A recent study conducted by the Northwest Energy Efficiency Alliance (NEEA), Red Car Analytics (RCA) and the University of Oregon (UO) proves how crucial ventilation is to reducing the spread of dangerous particles. The study shows that increasing the airflow, or ventilation rates, by 33% can reduce in-room viral risk by more than 7%, while increasing ventilation by 217% and adding an in-room filtration unit can reduce that risk by more than 25%.
However, the study also demonstrates that increasing ventilation rates to this degree can significantly increase energy costs for less efficient HVAC systems and approaches.
“Our research has shown that aerosol viral load can be significantly decreased with natural ventilation, mechanical ventilation, filtration and even humidification. Now, we must implement these approaches in a manner that also address energy efficiency priorities.”
—Kevin Van Den Wymlenberg, University of Oregon
Resilient HVAC doesn’t have to cost so much
Thankfully, there are higher efficiency HVAC solutions that can run efficiently under acute ventilation conditions to reduce viral risk at a much lower operational cost. For example, the NEEA/RCA/UO study found that a very high efficiency dedicated outdoor air system (very high efficiency DOAS) was able to significantly increase ventilation rates to reduce viral risk while using up to 37% less energy than less efficient HVAC options.

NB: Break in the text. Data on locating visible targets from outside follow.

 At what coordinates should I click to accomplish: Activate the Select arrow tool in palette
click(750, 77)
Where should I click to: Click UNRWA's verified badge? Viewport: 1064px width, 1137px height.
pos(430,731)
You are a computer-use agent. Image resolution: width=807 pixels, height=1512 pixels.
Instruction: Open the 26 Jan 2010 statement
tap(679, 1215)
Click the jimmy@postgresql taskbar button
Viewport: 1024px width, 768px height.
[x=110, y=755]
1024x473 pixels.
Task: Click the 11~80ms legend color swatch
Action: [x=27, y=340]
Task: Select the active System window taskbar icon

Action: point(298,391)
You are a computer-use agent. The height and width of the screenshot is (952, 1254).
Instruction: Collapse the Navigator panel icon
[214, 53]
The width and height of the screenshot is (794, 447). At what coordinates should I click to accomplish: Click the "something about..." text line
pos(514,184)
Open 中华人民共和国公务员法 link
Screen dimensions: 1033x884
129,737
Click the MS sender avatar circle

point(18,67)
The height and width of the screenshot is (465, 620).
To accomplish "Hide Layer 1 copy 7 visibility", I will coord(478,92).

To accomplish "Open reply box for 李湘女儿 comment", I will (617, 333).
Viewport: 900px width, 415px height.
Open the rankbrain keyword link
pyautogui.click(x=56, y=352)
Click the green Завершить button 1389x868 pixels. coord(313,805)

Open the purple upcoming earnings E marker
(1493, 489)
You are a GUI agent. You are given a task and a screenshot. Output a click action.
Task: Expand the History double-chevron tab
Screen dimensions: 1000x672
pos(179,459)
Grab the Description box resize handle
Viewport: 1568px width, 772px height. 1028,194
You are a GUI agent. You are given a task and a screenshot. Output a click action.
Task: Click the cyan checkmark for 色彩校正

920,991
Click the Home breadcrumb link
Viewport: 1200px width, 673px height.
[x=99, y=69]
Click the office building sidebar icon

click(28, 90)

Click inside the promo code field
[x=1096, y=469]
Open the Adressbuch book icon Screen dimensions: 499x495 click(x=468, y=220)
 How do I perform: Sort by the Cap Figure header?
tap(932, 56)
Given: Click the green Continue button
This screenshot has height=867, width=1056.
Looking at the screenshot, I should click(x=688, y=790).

By contrast, when operating at higher ventilation rates, two less efficient options—a single zone rooftop unit (RTU) and a packaged VAV system—increased operational energy costs by 42% and 46%, respectively, when compared to normal operating conditions. The study also showed multi-zoned VAV systems as the least efficient option, with a 75% increase in energy costs when running at higher ventilation rates.
Preparing for future extremes with healthy and efficient HVAC solutions
In addition to efficient performance under increased ventilation rates, the very high efficiency DOAS approach has also recently demonstrated resiliency under other extreme conditions. When temperatures in parts of the Northwest reached record highs in June 2021, many HVAC systems struggled to maintain their setpoints. However, a very high efficiency DOAS installation in a Portland, Oregon, office building was able to maintain an inside temperature within 2 degrees of its setpoint. This performance is notable under record-breaking 116 degree outside temperatures and following a recent downsizing of HVAC equipment during the building’s very high efficiency DOAS upgrade.
“There were two days in June 2021 that were the hottest recorded days in Portland’s history. Incredibly, our office stayed quite comfortable during this period. At the hottest part of the day, the temperature at most of the workstations was around 75–77 degrees, even though it was 116 degrees outside. We used to have trouble keeping the upstairs comfortable on 80-degree days, but with our new system, we now feel comfortable and healthy in pretty much any situation.”
—Ola Miles, Office Manager, Energy 350
The very high efficiency DOAS solution isn’t the only option for improving indoor air quality while also managing operating costs. High-performing gas RTUs (also known as Efficient RTUs), for example, use features like secondary condensing heat exchangers, high insulation values, improved cabinet design, low-leakage dampers and heat or energy recovery to reduce energy use by up to 40% compared to standard RTUs under normal conditions.
Now more than ever, HVAC design requires careful attention to maintain efficiency and resiliency under extreme conditions to ensure safe, clean air and comfortable temperatures for commercial building occupants. High-performance HVAC products and approaches like very high efficiency DOAS and high-performance gas RTUs offer healthy solutions that can also reduce the overall costs of building operation.